**What this exercise asks**
a - Repeat the passage of the e-book VAT text from "So once again" up to and including "rate of 22%.".
b - Carry on writing the text about the court ruling on VAT for e-books, beginning right after its final sentence.

So once again the European Court of Justice (ECJ) issued a predictable ruling: there is no rule in the EU VAT legislation that allows EU member states to apply the reduced rate on electronic services, including e-books. And countries are not free to make their own VAT rules. Alas, people from Luxembourg and France, your e-books will be taxable at the standard rate.

By the way, Italy applies the reduced rate on e-books as well. They changed rates on January 1, 2015 (click here for more info), and were not included in the Commission infringement procedure against Luxembourg and France.

Luxembourg had been charging 3% VAT on e-books, which will now increase to 17%. France had been charging 5.5%, which will now increase to 20%. Italy’s new reduced rate for e-books was 4% and will now be the standard rate of 22%.

Two things will happen now:

1. Member states will push for adding e-books to the list of supplies that can be taxed at a reduced VAT rate. This is an “annex” to the VAT Directive. Reuters reports that a EU Commission spokeswoman said:

“The Commission appreciates that member states may want to define their own priorities, including on culture policy, in their taxation policy. This should be done within the EU legal framework. This is why the Commission will address this matter through the extensive overhaul of the VAT system which is currently being prepared. We hope to be able to communicate on this next year.”

[Collection entries]
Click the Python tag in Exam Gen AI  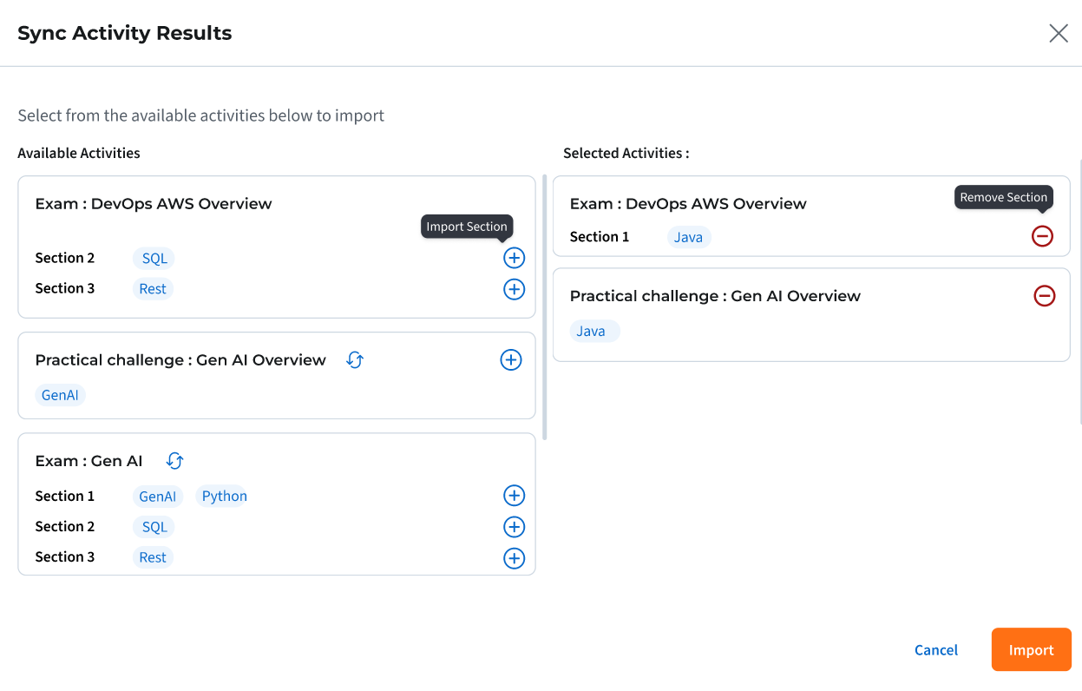[224, 497]
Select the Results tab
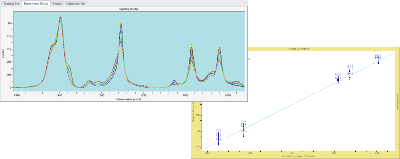The image size is (400, 159). [x=57, y=4]
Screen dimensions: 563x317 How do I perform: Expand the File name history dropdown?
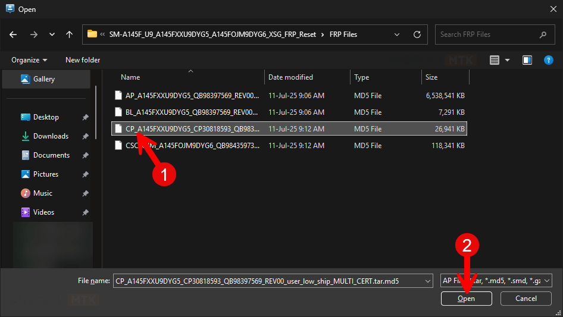(427, 281)
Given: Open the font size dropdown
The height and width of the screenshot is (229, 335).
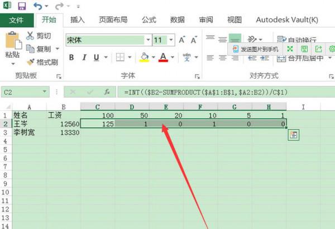Looking at the screenshot, I should coord(171,40).
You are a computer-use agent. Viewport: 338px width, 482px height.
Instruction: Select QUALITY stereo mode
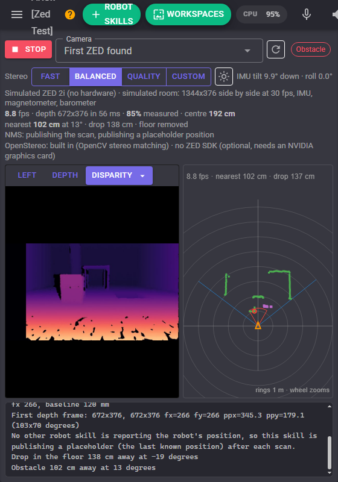pos(144,77)
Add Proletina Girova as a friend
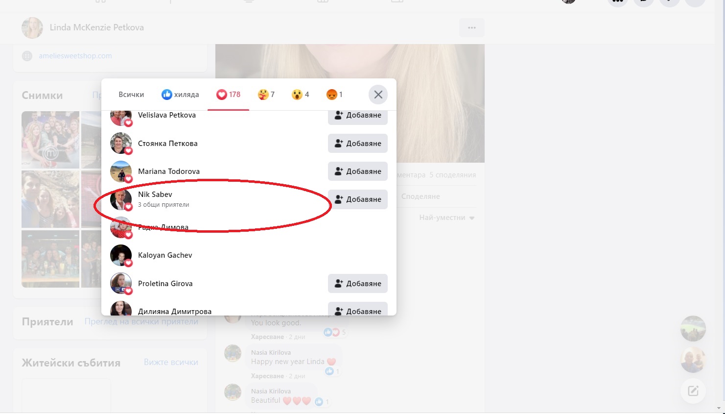This screenshot has width=725, height=414. pos(357,284)
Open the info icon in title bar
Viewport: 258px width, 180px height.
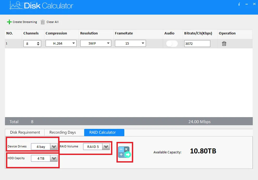click(x=239, y=4)
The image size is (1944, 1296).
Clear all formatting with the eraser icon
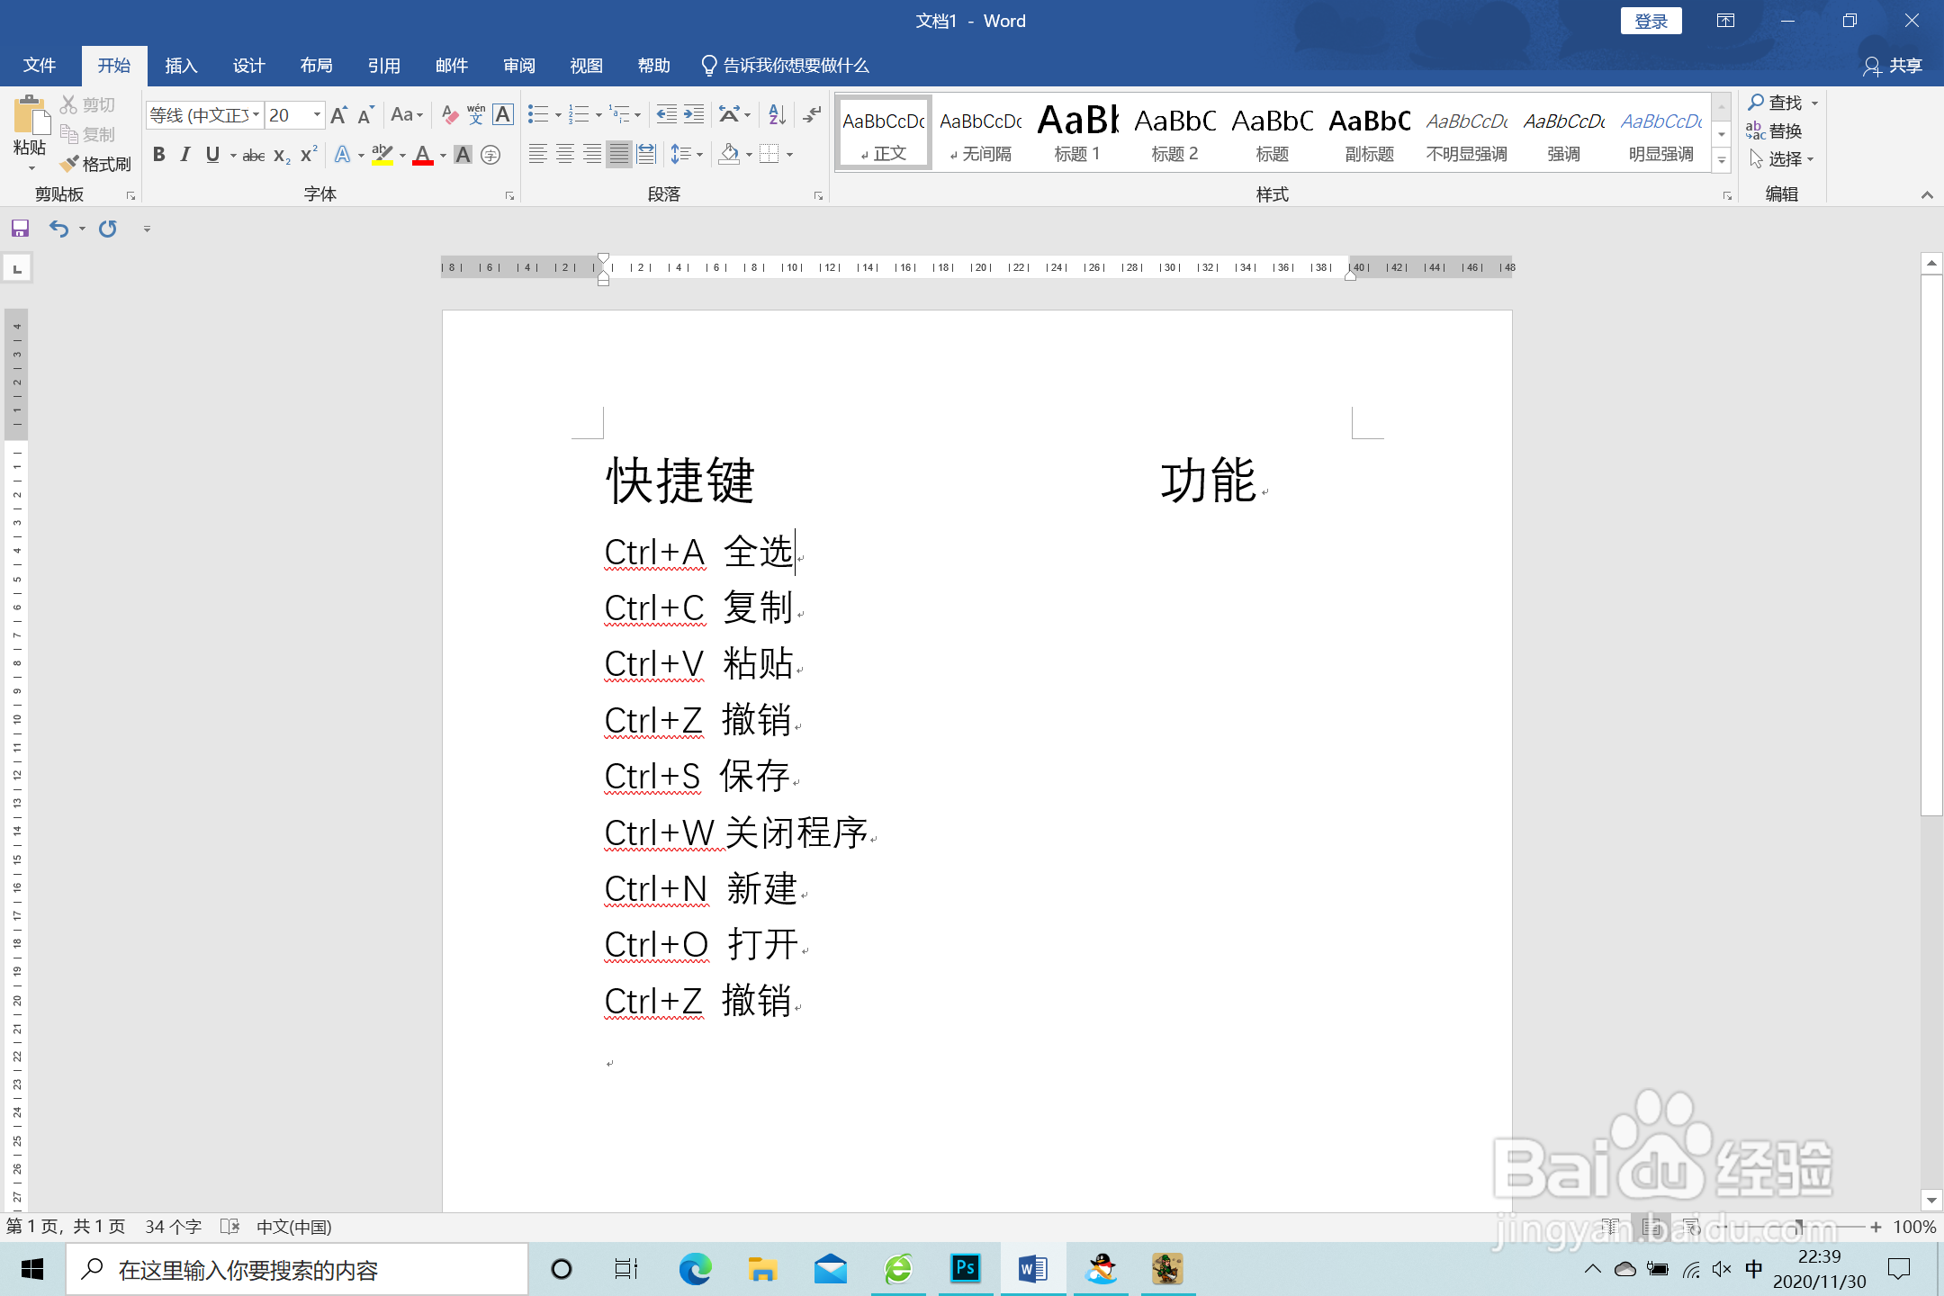450,114
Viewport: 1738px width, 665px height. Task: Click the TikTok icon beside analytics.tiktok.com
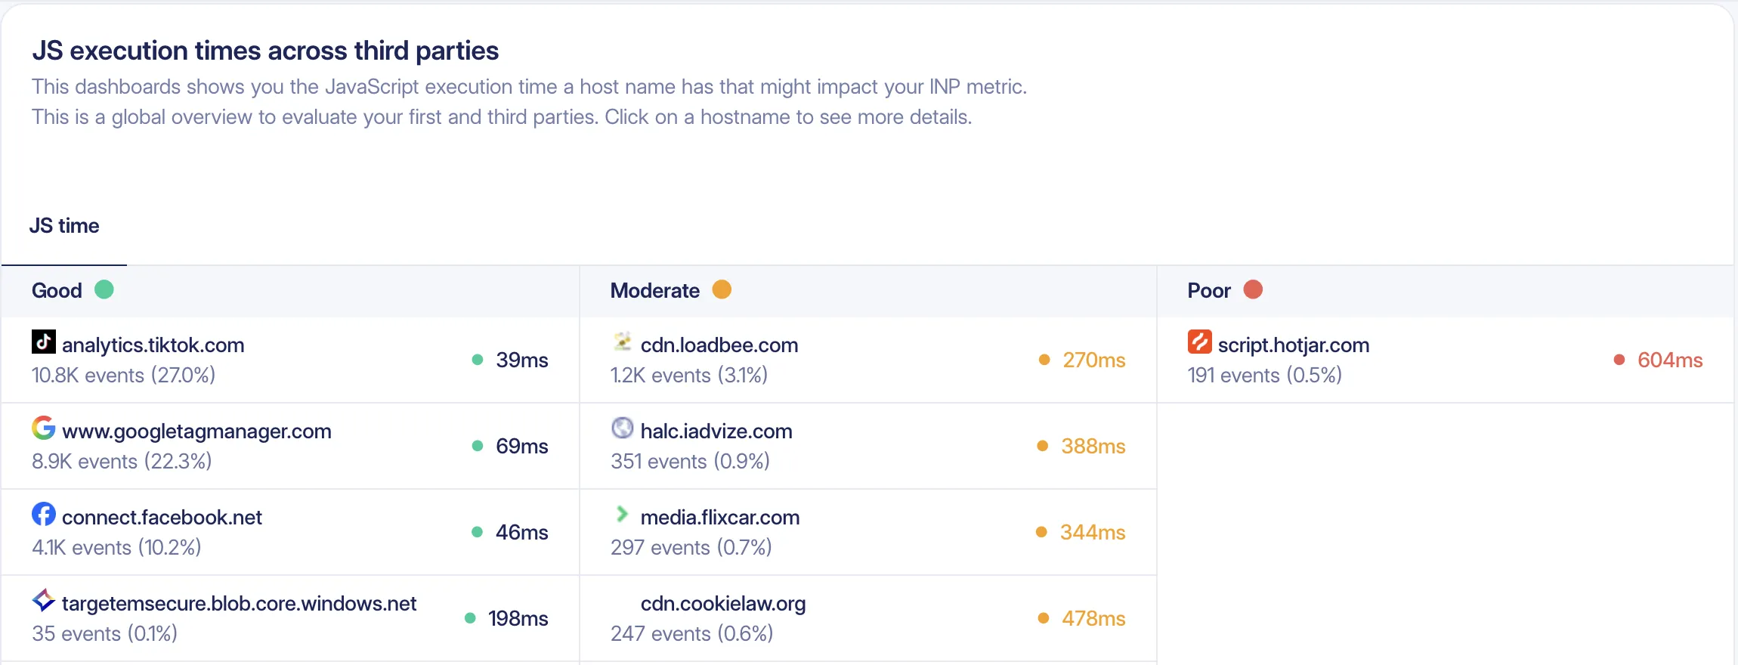(43, 342)
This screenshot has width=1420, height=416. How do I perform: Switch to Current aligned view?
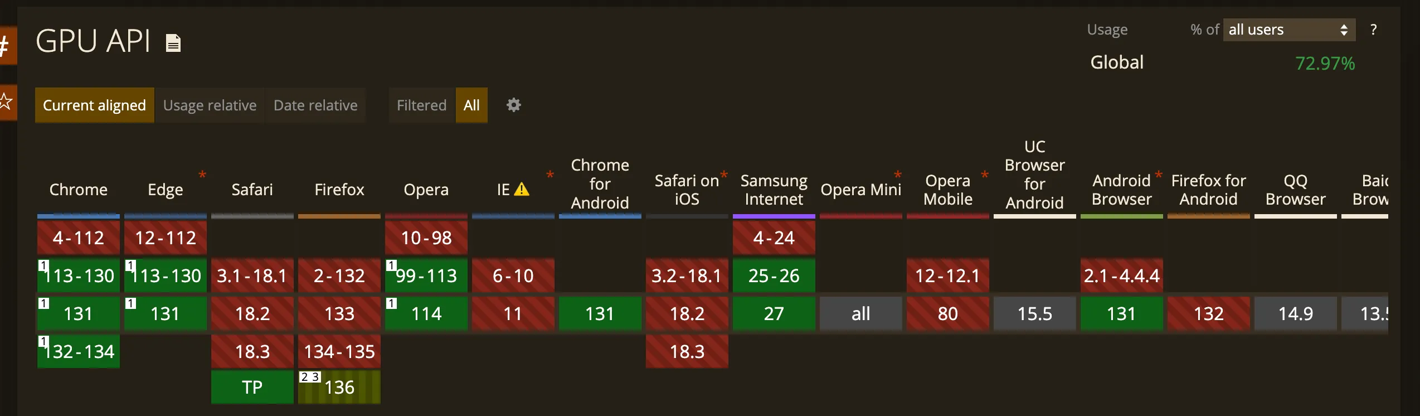[x=94, y=105]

**Written answers**
a -
So once again the European Court of Justice (ECJ) issued a predictable ruling: there is no rule in the EU VAT legislation that allows EU member states to apply the reduced rate on electronic services, including e-books. And countries are not free to make their own VAT rules. Alas, people from Luxembourg and France, your e-books will be taxable at the standard rate.

By the way, Italy applies the reduced rate on e-books as well. They changed rates on January 1, 2015 (click here for more info), and were not included in the Commission infringement procedure against Luxembourg and France.

Luxembourg had been charging 3% VAT on e-books, which will now increase to 17%. France had been charging 5.5%, which will now increase to 20%. Italy’s new reduced rate for e-books was 4% and will now be the standard rate of 22%.

b -
2. France, Luxembourg and Italy will have to think about what to do with supplies of e-books that in the past have been incorrectly charged with the reduced rate. There is plenty precedent for businesses to successfully take the position that they could rely on communications by the local tax authority that the reduced rate applies.

So I don’t fear for the past e-booksellers’ profit margins – but from now on these e-businesses will either have to absorb the additional tax  (14% additional in Luxembourg, 14.5% in France and 18% in Italy) as a cost, or they will have to increase their selling prices.

This change applies to US-based e-sellers as well. They too will now need to start charging the standard rate to their Luxembourg, French and Italian customers.

The ECJ decisions are below.

Download (PDF, 782KB)

Download (PDF, 782KB)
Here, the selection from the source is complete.